What this task involves: Go through the records and show each line where the word "computer" occurs.

Task input:
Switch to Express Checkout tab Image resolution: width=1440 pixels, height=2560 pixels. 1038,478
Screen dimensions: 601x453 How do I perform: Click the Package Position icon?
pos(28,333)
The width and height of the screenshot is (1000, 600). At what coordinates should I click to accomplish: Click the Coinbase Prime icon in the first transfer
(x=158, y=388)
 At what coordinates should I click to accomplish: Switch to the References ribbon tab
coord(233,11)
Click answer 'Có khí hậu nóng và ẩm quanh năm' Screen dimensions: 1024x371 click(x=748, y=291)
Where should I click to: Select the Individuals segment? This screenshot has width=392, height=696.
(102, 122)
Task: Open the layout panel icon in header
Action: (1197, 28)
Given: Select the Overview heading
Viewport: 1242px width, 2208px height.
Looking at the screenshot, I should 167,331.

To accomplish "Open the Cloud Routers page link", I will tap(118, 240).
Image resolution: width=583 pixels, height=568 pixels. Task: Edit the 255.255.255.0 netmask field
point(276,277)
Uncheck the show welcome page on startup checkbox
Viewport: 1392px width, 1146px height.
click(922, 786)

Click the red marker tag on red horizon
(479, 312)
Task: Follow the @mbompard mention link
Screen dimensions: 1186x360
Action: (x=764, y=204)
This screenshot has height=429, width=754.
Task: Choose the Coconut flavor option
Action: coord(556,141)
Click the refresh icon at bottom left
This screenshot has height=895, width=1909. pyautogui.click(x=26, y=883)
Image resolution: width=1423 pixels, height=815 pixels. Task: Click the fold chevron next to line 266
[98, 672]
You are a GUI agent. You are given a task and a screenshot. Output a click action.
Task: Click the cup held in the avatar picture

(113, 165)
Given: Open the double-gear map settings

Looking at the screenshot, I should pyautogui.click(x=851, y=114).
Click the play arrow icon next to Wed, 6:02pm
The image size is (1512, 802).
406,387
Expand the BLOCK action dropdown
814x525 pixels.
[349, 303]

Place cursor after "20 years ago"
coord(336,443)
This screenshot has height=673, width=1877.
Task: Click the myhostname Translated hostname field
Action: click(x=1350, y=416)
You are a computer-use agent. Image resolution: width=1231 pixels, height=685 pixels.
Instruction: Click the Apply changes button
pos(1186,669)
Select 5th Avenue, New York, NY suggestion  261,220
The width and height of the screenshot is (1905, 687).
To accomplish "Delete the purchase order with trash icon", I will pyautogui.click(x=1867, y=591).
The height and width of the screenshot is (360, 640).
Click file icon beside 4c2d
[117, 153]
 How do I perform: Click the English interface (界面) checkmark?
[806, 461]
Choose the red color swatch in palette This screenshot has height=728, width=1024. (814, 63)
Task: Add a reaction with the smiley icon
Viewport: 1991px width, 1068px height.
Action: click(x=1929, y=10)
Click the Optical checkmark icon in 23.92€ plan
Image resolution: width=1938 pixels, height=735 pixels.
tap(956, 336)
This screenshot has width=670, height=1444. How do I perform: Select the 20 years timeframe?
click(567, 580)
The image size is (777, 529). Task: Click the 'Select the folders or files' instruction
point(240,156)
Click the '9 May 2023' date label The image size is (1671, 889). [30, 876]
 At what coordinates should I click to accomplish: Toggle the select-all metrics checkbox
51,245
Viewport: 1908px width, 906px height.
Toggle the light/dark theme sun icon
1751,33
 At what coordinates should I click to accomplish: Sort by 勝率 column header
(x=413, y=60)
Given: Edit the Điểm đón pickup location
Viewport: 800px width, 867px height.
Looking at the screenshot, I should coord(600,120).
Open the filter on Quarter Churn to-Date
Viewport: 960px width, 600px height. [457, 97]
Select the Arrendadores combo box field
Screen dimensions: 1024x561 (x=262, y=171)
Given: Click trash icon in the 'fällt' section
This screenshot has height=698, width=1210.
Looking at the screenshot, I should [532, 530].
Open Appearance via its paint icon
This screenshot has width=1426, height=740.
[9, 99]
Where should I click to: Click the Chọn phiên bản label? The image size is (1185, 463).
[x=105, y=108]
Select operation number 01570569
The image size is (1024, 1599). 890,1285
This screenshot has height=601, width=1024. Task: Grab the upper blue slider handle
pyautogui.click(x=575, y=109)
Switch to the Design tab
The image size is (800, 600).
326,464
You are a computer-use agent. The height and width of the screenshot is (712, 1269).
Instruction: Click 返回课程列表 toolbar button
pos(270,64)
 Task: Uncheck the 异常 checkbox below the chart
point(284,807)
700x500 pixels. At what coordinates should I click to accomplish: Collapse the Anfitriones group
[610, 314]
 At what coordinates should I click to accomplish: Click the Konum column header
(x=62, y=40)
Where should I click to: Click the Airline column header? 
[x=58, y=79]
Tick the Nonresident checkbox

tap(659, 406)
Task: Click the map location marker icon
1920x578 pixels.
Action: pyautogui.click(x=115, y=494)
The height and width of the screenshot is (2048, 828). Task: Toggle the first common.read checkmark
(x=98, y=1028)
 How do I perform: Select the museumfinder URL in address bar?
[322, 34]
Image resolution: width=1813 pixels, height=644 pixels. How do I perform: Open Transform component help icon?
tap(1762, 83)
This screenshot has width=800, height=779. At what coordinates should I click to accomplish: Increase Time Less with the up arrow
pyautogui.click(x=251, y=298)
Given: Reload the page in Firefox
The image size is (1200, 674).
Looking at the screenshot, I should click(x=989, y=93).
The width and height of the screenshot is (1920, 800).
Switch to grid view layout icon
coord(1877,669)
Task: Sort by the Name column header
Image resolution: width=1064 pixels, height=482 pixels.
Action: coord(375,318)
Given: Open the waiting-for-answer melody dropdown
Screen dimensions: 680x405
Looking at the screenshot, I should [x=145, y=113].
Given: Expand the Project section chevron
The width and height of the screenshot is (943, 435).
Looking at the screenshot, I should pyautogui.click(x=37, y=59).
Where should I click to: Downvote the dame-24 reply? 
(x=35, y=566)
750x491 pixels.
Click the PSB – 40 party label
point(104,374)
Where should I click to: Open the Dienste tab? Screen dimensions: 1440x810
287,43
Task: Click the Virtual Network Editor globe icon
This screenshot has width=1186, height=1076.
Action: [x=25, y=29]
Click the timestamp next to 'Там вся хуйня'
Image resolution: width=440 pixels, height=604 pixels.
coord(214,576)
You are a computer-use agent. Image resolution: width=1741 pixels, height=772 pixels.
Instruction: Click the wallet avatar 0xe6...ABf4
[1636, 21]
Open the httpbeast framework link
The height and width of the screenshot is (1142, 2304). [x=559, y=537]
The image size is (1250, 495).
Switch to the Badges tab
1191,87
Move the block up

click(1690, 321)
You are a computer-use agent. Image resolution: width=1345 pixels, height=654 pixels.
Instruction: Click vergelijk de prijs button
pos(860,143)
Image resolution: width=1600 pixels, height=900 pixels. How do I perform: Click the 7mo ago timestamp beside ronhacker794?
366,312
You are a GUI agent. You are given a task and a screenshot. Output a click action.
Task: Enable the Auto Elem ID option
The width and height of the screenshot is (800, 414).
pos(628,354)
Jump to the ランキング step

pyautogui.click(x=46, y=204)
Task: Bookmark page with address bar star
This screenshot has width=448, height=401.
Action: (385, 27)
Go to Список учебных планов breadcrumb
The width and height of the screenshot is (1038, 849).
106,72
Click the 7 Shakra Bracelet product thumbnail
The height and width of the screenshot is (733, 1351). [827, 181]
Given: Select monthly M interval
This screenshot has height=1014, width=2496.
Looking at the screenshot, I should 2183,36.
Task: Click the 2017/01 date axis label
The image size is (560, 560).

Output:
You are a computer-use agent. Image resolution: width=1231 pixels, height=685 pixels.
You are a computer-use agent. The height and width of the screenshot is (712, 1269).
You are a computer-use agent. Image resolution: width=1741 pixels, height=772 pixels.
You are a computer-use agent. Image resolution: width=1345 pixels, height=654 pixels.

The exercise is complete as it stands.